Task statement: Write out the material below again, substituting "web pages" for "webpages" everywhere and leaving everything else unchanged.

Dataset:

****************

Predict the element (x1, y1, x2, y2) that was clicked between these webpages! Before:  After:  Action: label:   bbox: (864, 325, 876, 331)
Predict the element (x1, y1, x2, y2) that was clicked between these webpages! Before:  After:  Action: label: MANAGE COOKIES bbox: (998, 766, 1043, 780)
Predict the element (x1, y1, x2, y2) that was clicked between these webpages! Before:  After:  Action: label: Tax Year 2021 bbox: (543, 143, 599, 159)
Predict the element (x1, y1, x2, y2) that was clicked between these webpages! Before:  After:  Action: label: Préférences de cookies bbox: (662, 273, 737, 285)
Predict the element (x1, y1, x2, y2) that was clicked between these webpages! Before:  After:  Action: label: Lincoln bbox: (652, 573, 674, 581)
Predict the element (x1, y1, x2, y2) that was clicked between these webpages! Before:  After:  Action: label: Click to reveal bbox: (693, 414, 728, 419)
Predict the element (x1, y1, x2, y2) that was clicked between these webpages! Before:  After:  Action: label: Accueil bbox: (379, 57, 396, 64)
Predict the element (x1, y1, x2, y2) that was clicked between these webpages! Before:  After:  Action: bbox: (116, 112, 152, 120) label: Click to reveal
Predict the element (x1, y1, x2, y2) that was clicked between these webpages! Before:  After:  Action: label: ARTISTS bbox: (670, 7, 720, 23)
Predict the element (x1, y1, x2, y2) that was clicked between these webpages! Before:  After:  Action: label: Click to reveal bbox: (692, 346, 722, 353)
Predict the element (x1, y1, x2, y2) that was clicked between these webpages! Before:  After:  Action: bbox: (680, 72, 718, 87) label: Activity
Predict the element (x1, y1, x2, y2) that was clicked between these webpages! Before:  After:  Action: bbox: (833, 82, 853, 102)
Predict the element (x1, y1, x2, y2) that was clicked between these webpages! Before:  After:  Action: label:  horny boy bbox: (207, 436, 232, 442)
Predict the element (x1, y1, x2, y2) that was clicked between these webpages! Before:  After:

****************

Right answer:
Predict the element (x1, y1, x2, y2) that was clicked between these web pages! Before:  After:  Action: label:   bbox: (864, 325, 876, 331)
Predict the element (x1, y1, x2, y2) that was clicked between these web pages! Before:  After:  Action: label: MANAGE COOKIES bbox: (998, 766, 1043, 780)
Predict the element (x1, y1, x2, y2) that was clicked between these web pages! Before:  After:  Action: label: Tax Year 2021 bbox: (543, 143, 599, 159)
Predict the element (x1, y1, x2, y2) that was clicked between these web pages! Before:  After:  Action: label: Préférences de cookies bbox: (662, 273, 737, 285)
Predict the element (x1, y1, x2, y2) that was clicked between these web pages! Before:  After:  Action: label: Lincoln bbox: (652, 573, 674, 581)
Predict the element (x1, y1, x2, y2) that was clicked between these web pages! Before:  After:  Action: label: Click to reveal bbox: (693, 414, 728, 419)
Predict the element (x1, y1, x2, y2) that was clicked between these web pages! Before:  After:  Action: label: Accueil bbox: (379, 57, 396, 64)
Predict the element (x1, y1, x2, y2) that was clicked between these web pages! Before:  After:  Action: bbox: (116, 112, 152, 120) label: Click to reveal
Predict the element (x1, y1, x2, y2) that was clicked between these web pages! Before:  After:  Action: label: ARTISTS bbox: (670, 7, 720, 23)
Predict the element (x1, y1, x2, y2) that was clicked between these web pages! Before:  After:  Action: label: Click to reveal bbox: (692, 346, 722, 353)
Predict the element (x1, y1, x2, y2) that was clicked between these web pages! Before:  After:  Action: bbox: (680, 72, 718, 87) label: Activity
Predict the element (x1, y1, x2, y2) that was clicked between these web pages! Before:  After:  Action: bbox: (833, 82, 853, 102)
Predict the element (x1, y1, x2, y2) that was clicked between these web pages! Before:  After:  Action: label:  horny boy bbox: (207, 436, 232, 442)
Predict the element (x1, y1, x2, y2) that was clicked between these web pages! Before:  After:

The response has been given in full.